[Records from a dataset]

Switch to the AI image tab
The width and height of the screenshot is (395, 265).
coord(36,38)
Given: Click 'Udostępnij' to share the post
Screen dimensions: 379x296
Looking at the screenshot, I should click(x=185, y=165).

**Goal of the exercise**
From the data above, give every line again exactly as it appears.

**Response for this exercise**
Switch to the AI image tab
The width and height of the screenshot is (395, 265).
coord(36,38)
Given: Click 'Udostępnij' to share the post
Screen dimensions: 379x296
Looking at the screenshot, I should click(x=185, y=165).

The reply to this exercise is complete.